52 Il résulte de l’ensemble des considérations qui précèdent que la disposition litigieuse est invalide, au regard de l’article 94, paragraphe 2, première phrase, du règlement no 2100/94, dans la mesure où elle prévoit, en cas de violation répétée et intentionnelle de l’obligation de payer la rémunération équitable dérogatoire, due au titre de l’article 14, paragraphe 3, quatrième tiret, du règlement no 2100/94, une réparation du dommage subi par le titulaire qui représente au moins un montant forfaitaire calculé sur la base du quadruple du montant moyen perçu pour la production sous licence de matériel de multiplication de variétés protégées de l’espèce végétale concernée dans la même région.

 Sur les dépens

53 La procédure revêtant, à l’égard des parties au principal, le caractère d’un incident soulevé devant la juridiction de renvoi, il appartient à celle-ci de statuer sur les dépens. Les frais exposés pour soumettre des observations à la Cour, autres que ceux desdites parties, ne peuvent faire l’objet d’un remboursement.

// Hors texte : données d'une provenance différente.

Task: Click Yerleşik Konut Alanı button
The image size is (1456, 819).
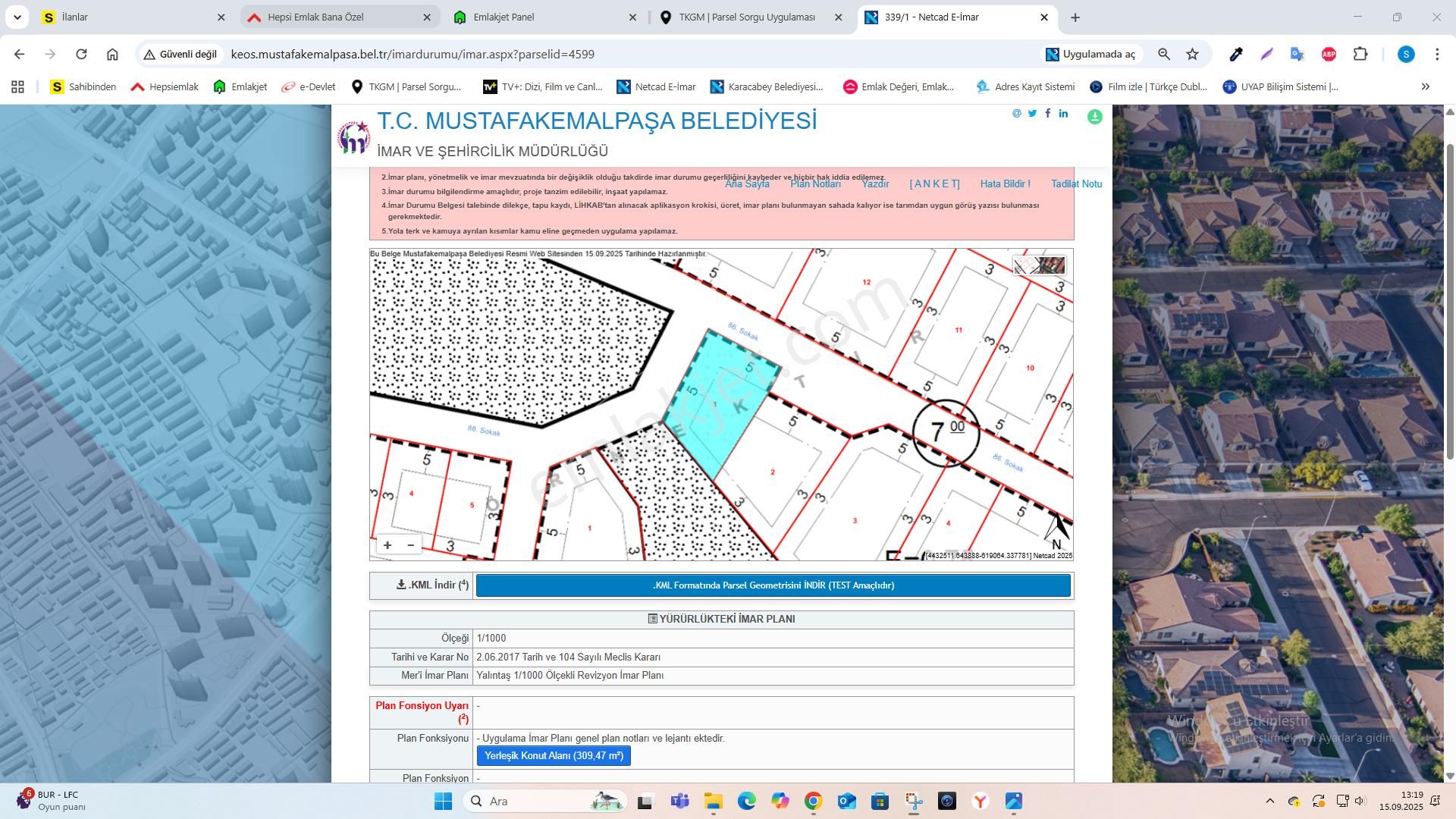Action: (554, 756)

Par ces motifs, la Cour (quatrième chambre) dit pour droit :

L’article 18, paragraphe 2, du règlement (CE) no 1768/95 de la Commission, du 24 juillet 1995, établissant les modalités d’application de la dérogation prévue à l’article 14, paragraphe 3, du règlement (CE) no 2100/94 du Conseil, instituant un régime de protection communautaire des obtentions végétales, tel que modifié par le règlement (CE) no 2605/98 de la Commission, du 3 décembre 1998, est invalide.